- [Provided entries]:
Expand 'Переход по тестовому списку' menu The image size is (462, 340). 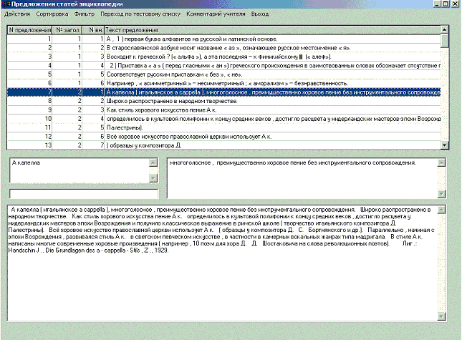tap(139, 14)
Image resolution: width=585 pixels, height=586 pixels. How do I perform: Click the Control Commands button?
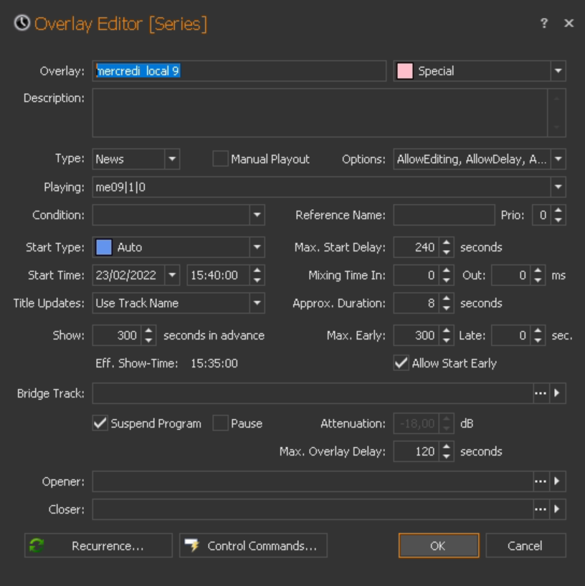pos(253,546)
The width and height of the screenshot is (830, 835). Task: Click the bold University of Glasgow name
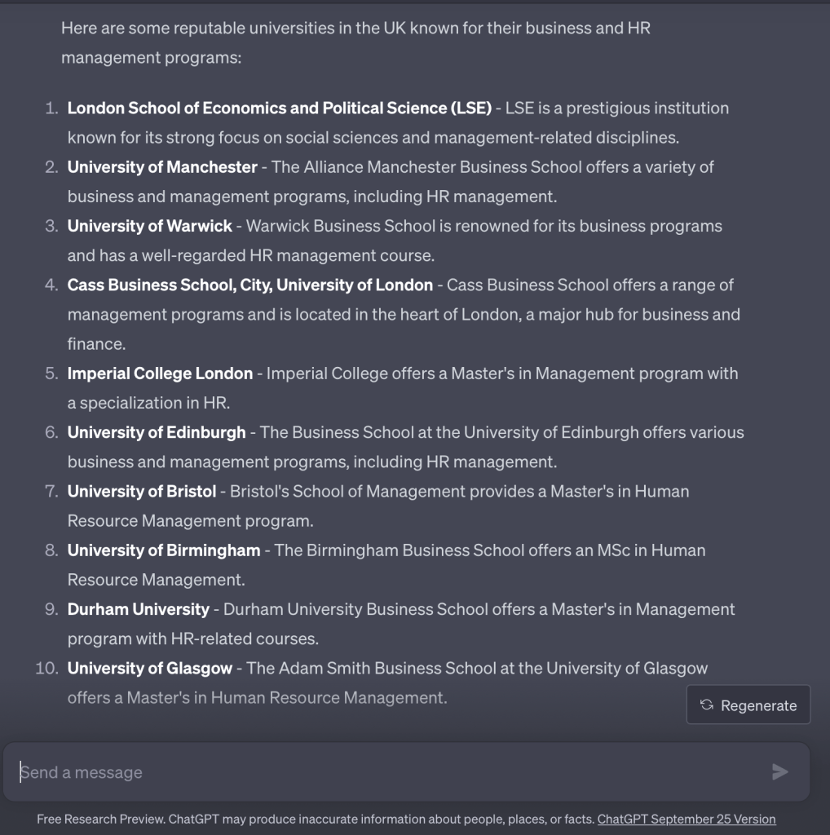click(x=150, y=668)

--

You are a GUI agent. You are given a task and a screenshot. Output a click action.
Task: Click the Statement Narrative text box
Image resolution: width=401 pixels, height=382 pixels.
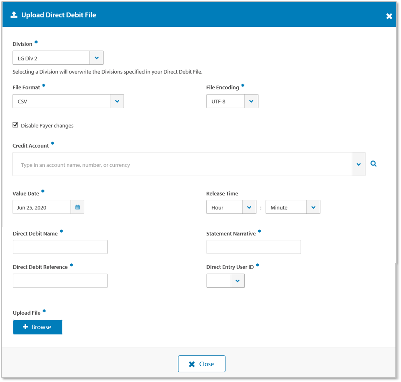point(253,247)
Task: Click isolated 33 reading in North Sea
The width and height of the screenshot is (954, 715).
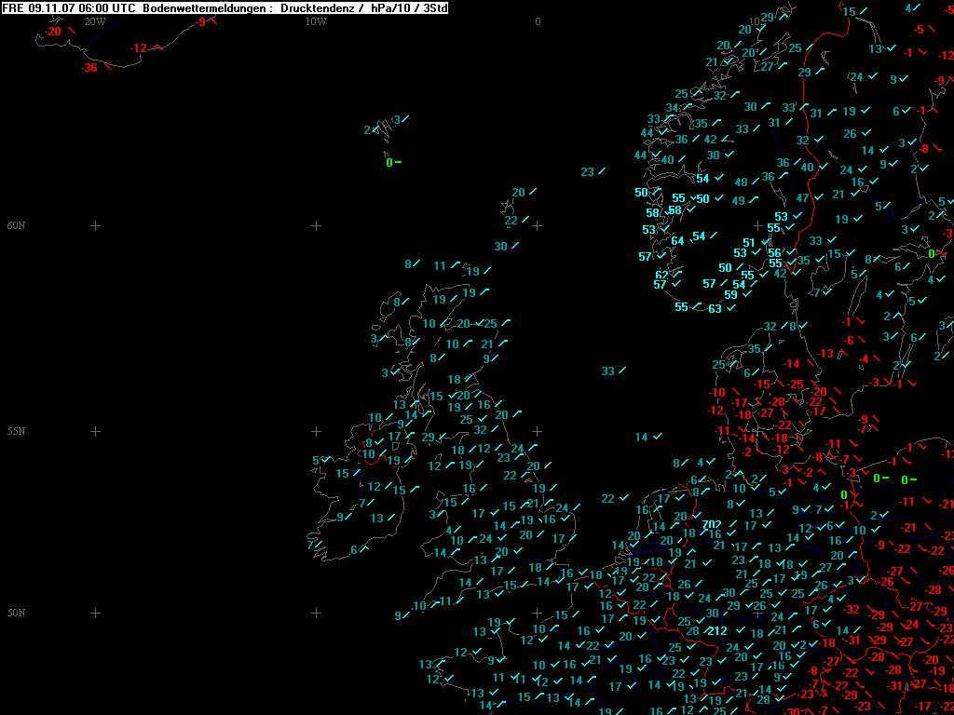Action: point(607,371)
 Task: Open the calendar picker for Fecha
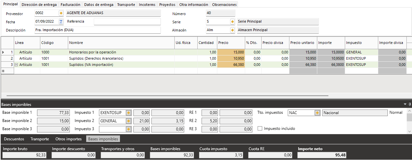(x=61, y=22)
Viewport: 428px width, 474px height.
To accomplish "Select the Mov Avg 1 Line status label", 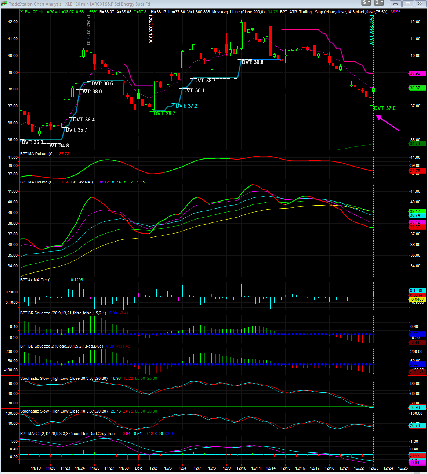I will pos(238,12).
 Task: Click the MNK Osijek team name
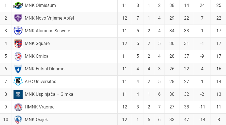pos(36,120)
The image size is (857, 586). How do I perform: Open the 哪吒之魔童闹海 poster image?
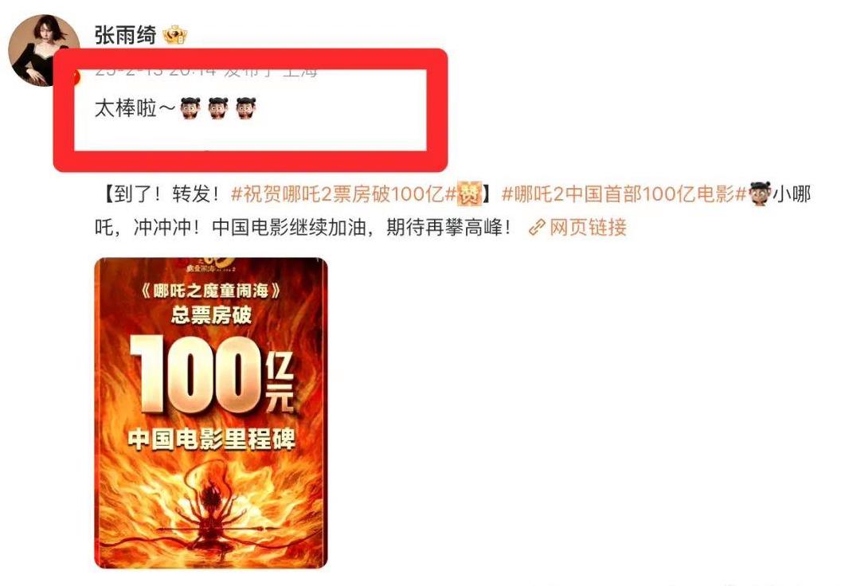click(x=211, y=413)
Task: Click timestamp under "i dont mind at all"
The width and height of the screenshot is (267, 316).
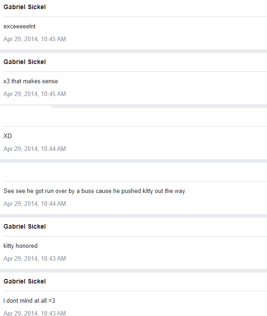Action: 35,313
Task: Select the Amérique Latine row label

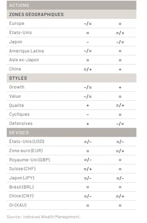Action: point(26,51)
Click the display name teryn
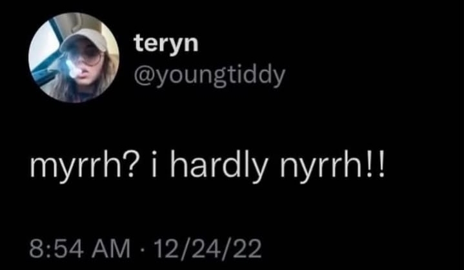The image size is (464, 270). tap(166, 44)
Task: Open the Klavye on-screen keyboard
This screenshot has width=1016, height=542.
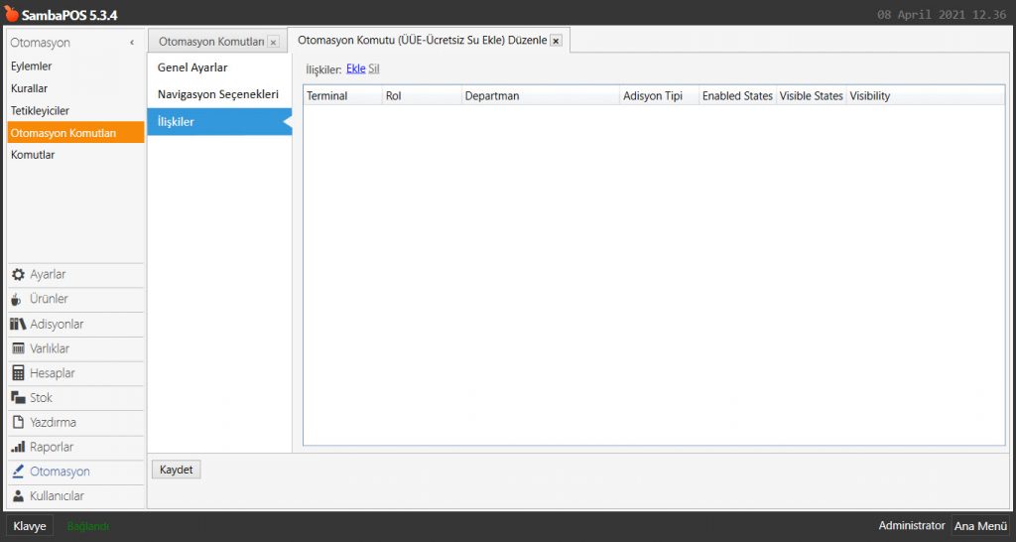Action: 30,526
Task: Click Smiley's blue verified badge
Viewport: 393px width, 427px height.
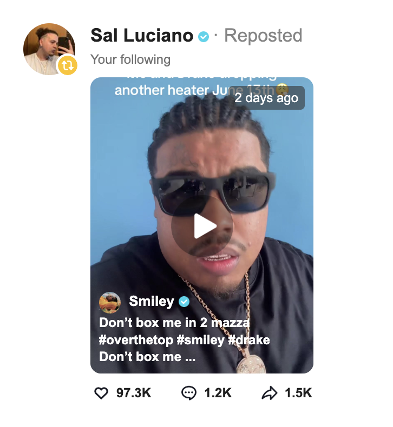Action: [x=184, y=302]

---

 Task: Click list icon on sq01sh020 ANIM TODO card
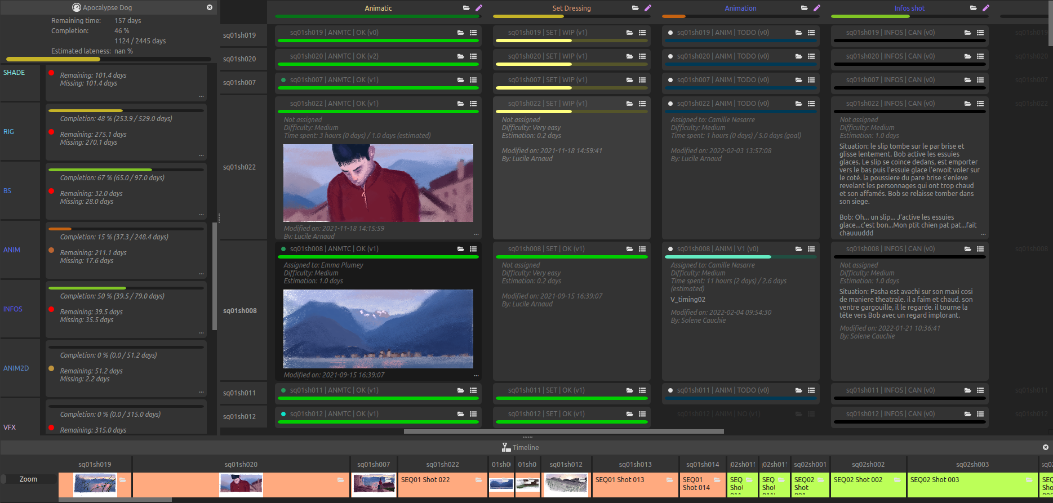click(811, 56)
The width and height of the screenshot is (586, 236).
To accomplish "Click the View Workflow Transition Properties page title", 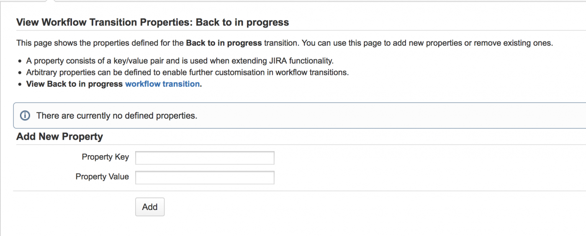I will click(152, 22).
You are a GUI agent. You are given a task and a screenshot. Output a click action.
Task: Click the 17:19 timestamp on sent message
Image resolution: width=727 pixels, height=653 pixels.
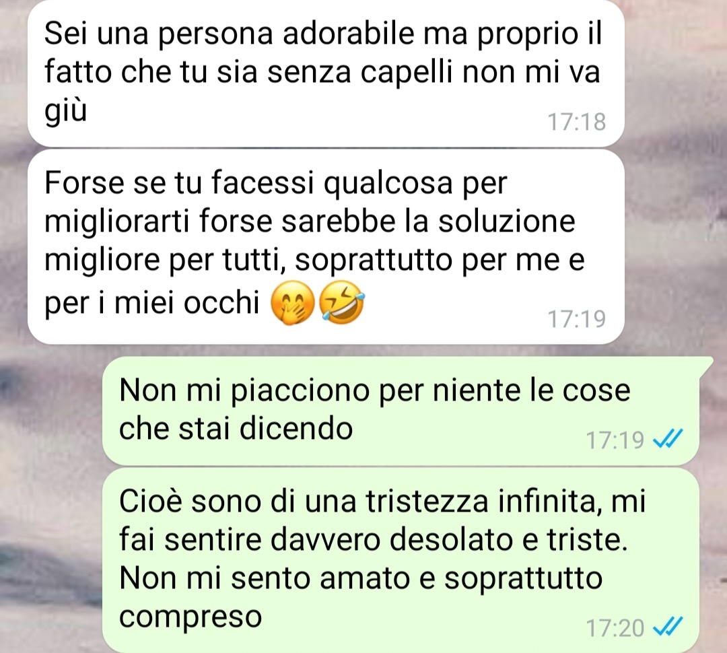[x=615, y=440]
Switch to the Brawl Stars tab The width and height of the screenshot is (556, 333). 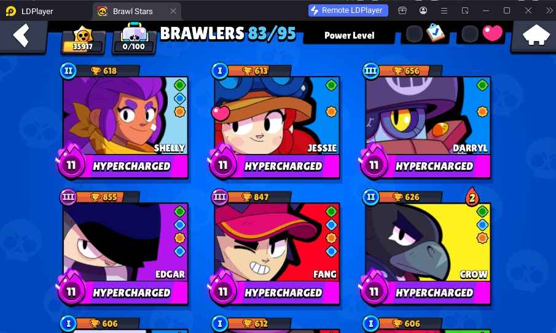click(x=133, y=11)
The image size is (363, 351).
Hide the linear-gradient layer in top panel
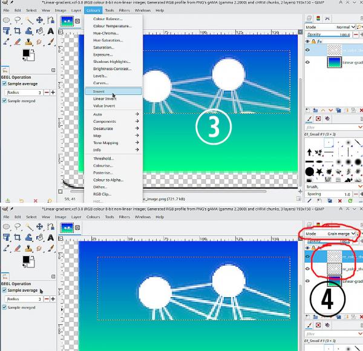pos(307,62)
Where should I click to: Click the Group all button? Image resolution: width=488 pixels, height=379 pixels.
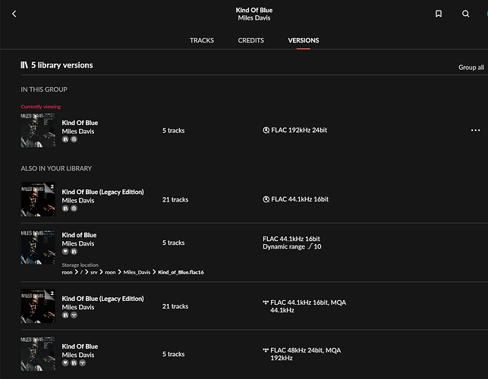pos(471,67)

- [Problem]: Task for the records above: copy every line in which the word "timestamp" occurs.

- [Result]:
Task: Click timestamp under "i dont mind at all"
Task: Click the 17:19 timestamp on sent message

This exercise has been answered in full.